The act of challenging the “pervading hegemonic monolingual” norms and policies is also a direct counter to the colonial matrix of power shaped through geopolitics and imposed by English imperialism, which can be reinforced through STEM learning environments (Takeuchi, 2021, p. 105). The work of Takeuchi (2021) titled Geopolitical configuration of identities and learning: Othering through the institutionalized categorization of “English language learners” argues that classrooms are spaces “nested in macro-level geopolitical configuration of identities” and the “institutionalized label of “English language learners,” is one medium which “shape[s] and constrain[s] localized experiences for learners” (Takeuchi, 2021, p. 85). Takeuchi (2021) begins this piece with a critical analysis of the institutional categorization of ‘ELL’—recognizing its use for system resource allocation and support while seeing its heavy rootedness in a deficit framing of students and implicit beliefs stemming from colonial representation of the ‘Other’ (Said, 1978).

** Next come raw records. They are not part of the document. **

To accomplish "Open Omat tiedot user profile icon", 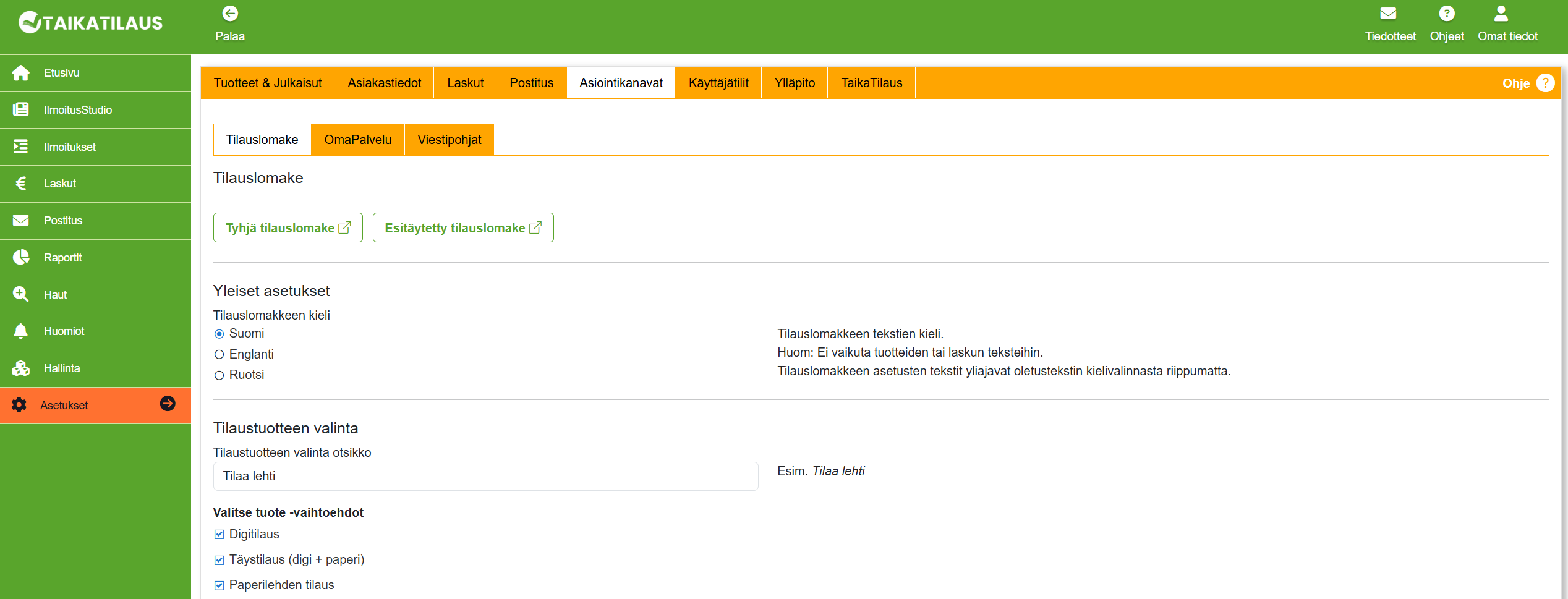I will click(x=1501, y=14).
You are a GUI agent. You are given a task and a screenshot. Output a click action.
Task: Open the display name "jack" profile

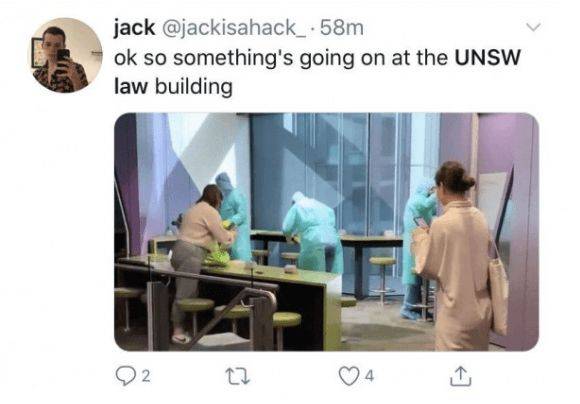134,28
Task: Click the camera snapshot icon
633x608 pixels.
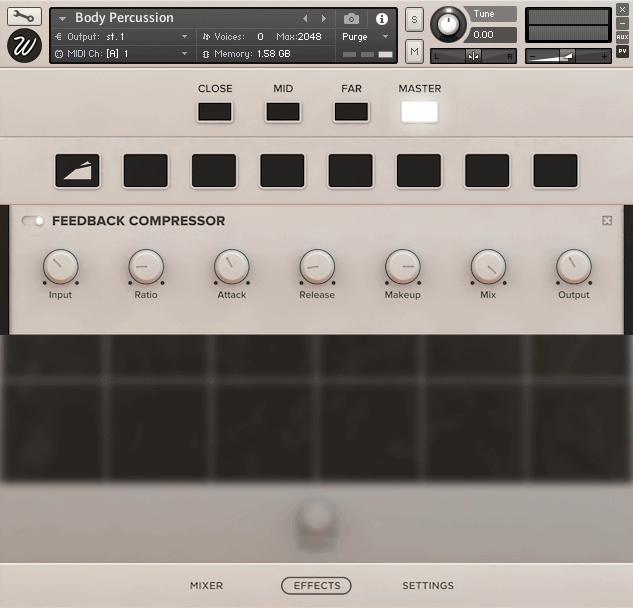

The construction of the ‘Other’ is often “configured through media portrayals and local language policies” (Takeuchi, 2021, p. 85) but takes shape in our learning contexts which are “coloured by migration and refuge” (Takeuchi, 2021, p. 87). While recognizing the lack of empirical work around the label ‘ELL’ and mathematical learner experience, Takeuchi (2021) draws from literature at the intersection of learner identities, mathematics learning and power.
This study takes place in a Canadian fourth-grade mathematics classroom where the mathematics curriculum was intentionally mobilized to design a unit tasking children with transforming their recess experiences. All children were to become “agents of change”. For the purpose of this article, four multilingual children were focally observed, two of which, Daniel and Karim, were categorized as ‘ELLs'. The overarching research question asks: “How did the multi-layered identities intersect with learner experiences during the transforming recess mathematics unit?” (Takeuchi, 2021, p. 85). The two children marked in this way were evidently stripped of their intellectual membership, dignity and agency in the space through various means, including deficit-framed and othering interactions with peers and the educator. She employs the lens of multilayered identities to see learner identity geographically, politically, and historically, emphasizing the need to attend “to the layer of the geopolitical configuration of identities” (Takeuchi, 2021, p. 105). “These layers of identity are inextricably woven together; one’s becoming emerges from the interactions among these layers of identities” (Takeuchi, 2021, p. 88). This work notably illustrates the painful realities associated with accessing agentive identities, influenced by the institutionalized label that inscribes dehumanization and silencing across scales. The author outlines that such labelling holds profound implications for students’ agentive figurative identity formation within teaching and learning spaces and how such labels are thickened and reinforced interactionally. This is an area of research I have been engaging in. I feel called to continue my commitment as a person whose own non-dominant stories, languages, and knowledges are often designed to be left at the peripheries of learning spaces. I have experienced various enactments of colonial linguistic institutional silencing that Takeuchi has written about in this work, but not all. Sitting with this reading has affirmed my commitment to these lines of thinking as I see this work holding implications in and beyond the context of our classrooms for our learners.
It is important to note that she states that the mere act of reframing such language labels alone cannot unsettle the deeply entrenched geopolitical and colonial matrices, and she calls for the reimagining of the rigid institutional praxis. Takeuchi (2021) offers that “designing a curriculum and learning environment to embrace such critical mathematical literacy and to interrogate the media portrayal in the West could be a potentially promising way to rehumanize learners whose experiences, movement, and access are constrained through the colonial historicity we inherit (Ahmed, 2007)” (Takeuchi, 2021, p. 107). In line with these calls, additional calls for linguistic design in the Learning Sciences were made indicating the need for learning spaces which critically examine dominant ideologies, “epistemic, linguistic, and disciplinary hegemony and development of decolonial relationships” (Takeuchi, 2021, p. 107) which center historically silenced learners’ voices as agents of change to reimagine institutional practices anew.
References
Ahmed, S. (2007). A phenomenology of whiteness. Feminist Theory, 8(2), 149–168. doi:10.1177/1464700107078139
Said, E. (1978). Orientalism: Western concepts of the Orient. Pantheon.
Takeuchi, M. A. (2021). Geopolitical configuration of identities and learning: Othering through the institutionalized categorization of “English language learners.” Cognition and Instruction, 39(1), 85-112.